• [Brief] Below, copy word for word the lines from the one containing "Switch to the Surfacing ribbon tab" through the one containing "click(x=168, y=23)", including both of those lines.

::::

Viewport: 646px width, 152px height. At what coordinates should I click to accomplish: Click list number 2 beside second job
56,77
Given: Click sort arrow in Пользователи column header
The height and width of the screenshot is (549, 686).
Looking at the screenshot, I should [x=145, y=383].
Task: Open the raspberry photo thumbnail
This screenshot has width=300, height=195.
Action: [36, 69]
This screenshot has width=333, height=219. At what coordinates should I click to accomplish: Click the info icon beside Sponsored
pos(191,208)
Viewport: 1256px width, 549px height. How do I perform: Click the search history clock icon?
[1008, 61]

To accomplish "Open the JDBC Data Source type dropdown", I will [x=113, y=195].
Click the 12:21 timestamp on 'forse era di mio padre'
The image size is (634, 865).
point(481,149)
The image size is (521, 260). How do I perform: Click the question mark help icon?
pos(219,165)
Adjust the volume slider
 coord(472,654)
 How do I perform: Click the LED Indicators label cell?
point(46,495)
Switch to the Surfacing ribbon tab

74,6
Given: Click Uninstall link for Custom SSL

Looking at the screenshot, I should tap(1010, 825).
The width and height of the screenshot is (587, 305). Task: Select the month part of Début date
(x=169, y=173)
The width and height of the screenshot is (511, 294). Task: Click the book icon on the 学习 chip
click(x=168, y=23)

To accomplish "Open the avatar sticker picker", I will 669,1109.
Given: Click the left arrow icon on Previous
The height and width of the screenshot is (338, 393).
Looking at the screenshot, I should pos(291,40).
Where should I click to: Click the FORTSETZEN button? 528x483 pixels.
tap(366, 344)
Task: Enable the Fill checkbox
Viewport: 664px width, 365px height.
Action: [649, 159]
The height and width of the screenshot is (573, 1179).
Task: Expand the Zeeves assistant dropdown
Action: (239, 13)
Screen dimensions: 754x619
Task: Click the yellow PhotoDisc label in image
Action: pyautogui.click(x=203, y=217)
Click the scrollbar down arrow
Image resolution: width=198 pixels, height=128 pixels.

::::

• [Final result]
Switch to the Surfacing ribbon tab

74,6
Given: Click Uninstall link for Custom SSL

Looking at the screenshot, I should tap(1010, 825).
The width and height of the screenshot is (587, 305). Task: Select the month part of Début date
(x=169, y=173)
The width and height of the screenshot is (511, 294). Task: Click the book icon on the 学习 chip
click(x=168, y=23)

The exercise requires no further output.